In 2007, the U.S. Treasury Department and the IRS released a notice requesting comments on the U.S. federal income tax treatment of “prepaid forward contracts” and similar instruments. The notice focuses in particular on whether to require holders of these instruments to accrue income over the term of their investment. It also asks for comments on a number of related topics, including the character of income or loss with respect to these instruments; whether short-term instruments should be subject to any such accrual regime; the relevance of factors such as the exchange-traded status of the instruments and the nature of the underlying property to which the instruments are linked; the degree, if any, to which income (including any mandated accruals) realized by non-U.S. investors should be subject to withholding tax; and whether these instruments are or should be subject to the “constructive ownership” regime, which very generally can operate to recharacterize certain long-term capital gain as ordinary income and impose an interest charge. While the notice requests comments on appropriate transition rules and effective dates, any Treasury regulations or other guidance promulgated after consideration of these issues could materially and adversely affect the tax consequences of an investment in the securities, including the character and timing of income or loss and the degree, if any, to which income realized by non-U.S. persons should be subject to withholding tax, possibly with retroactive effect.
Possible Withholding Under Section 871(m) of the Code. As discussed under “United States Federal Tax Considerations—Tax Consequences to Non-U.S. Holders” in the accompanying product supplement, Section 871(m) of the Code and Treasury regulations promulgated thereunder (“Section 871(m)”) generally impose a 30% withholding tax on dividend equivalents paid or deemed paid to Non-U.S. Holders with respect to certain financial instruments linked to U.S. equities (“U.S. Underlying Equities”) or indices that include U.S. Underlying Equities. Section 871(m) generally applies to instruments that substantially replicate the economic performance of one or more U.S. Underlying Equities, as determined based on tests set forth in the applicable Treasury regulations (a “Specified Security”).
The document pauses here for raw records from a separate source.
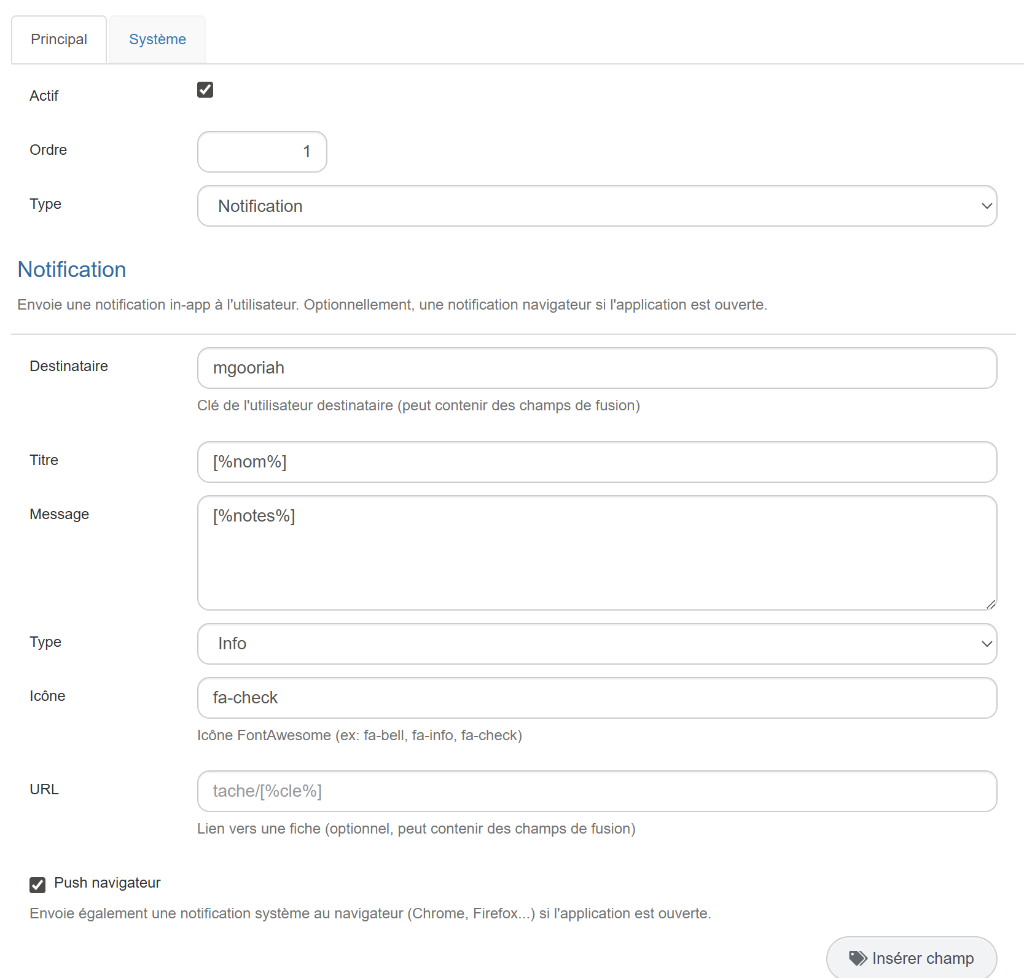Viewport: 1024px width, 978px height.
Task: Expand the Type dropdown showing Info
Action: coord(596,644)
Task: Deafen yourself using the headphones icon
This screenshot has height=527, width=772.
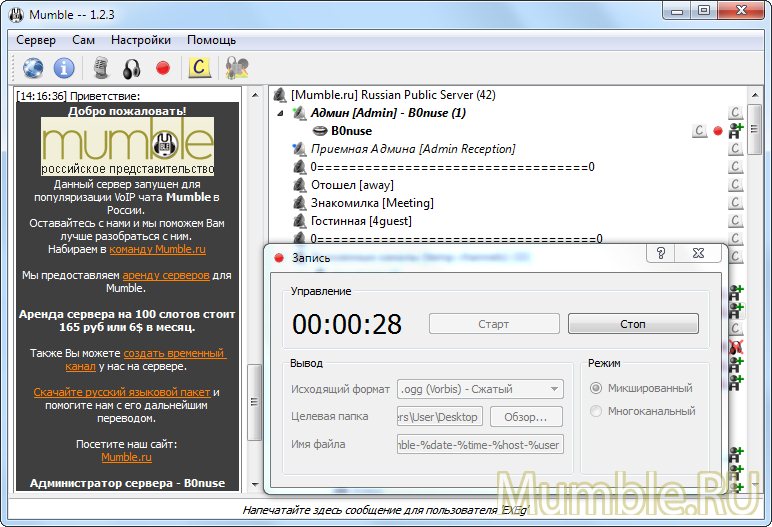Action: pyautogui.click(x=131, y=68)
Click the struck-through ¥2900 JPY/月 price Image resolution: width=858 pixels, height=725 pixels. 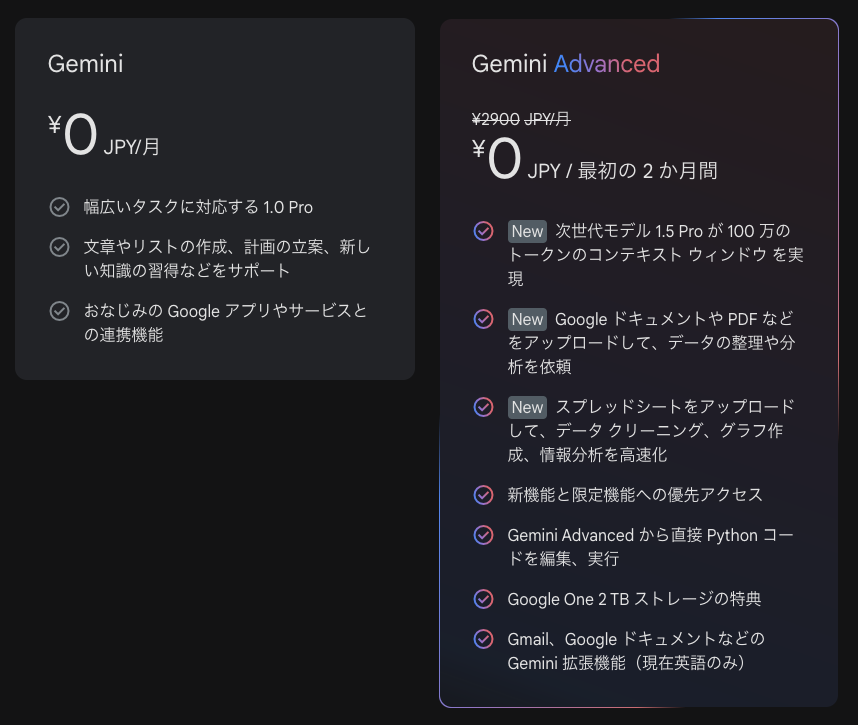(521, 119)
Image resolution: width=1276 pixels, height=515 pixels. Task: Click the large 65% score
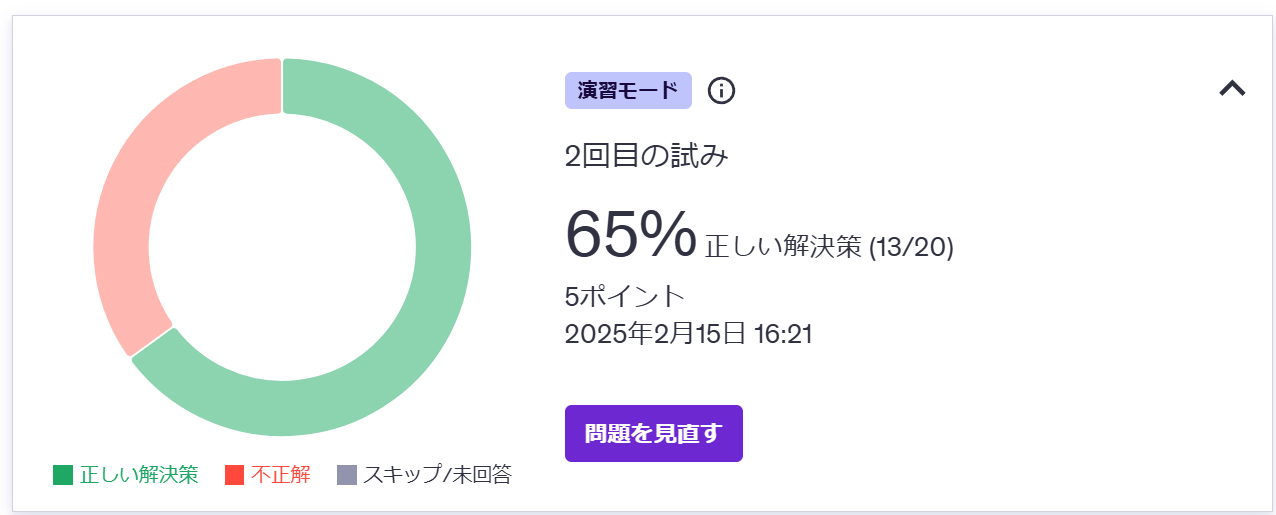[x=630, y=233]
However, the regulations, as modified by an IRS notice, exempt financial instruments issued in 2018 that do not have a “delta” of one. Based on the terms of the securities and representations provided by us, our counsel is of the opinion that the securities should not be treated as transactions that have a “delta” of one within the meaning of the regulations with respect to any U.S. Underlying Equity and, therefore, should not be Specified Securities subject to withholding tax under Section 871(m).
A determination that the securities are not subject to Section 871(m) is not binding on the IRS, and the IRS may disagree with this treatment. Moreover, Section 871(m) is complex and its application may depend on your particular circumstances. For example, if you enter into other transactions relating to a U.S. Underlying Equity, you could be subject to withholding tax or income tax liability under Section 871(m) even if the securities are not Specified Securities subject to Section 871(m) as a general matter. You should consult your tax adviser regarding the potential application of Section 871(m) to the securities.
If withholding tax applies to the securities, we will not be required to pay any additional amounts with respect to amounts withheld.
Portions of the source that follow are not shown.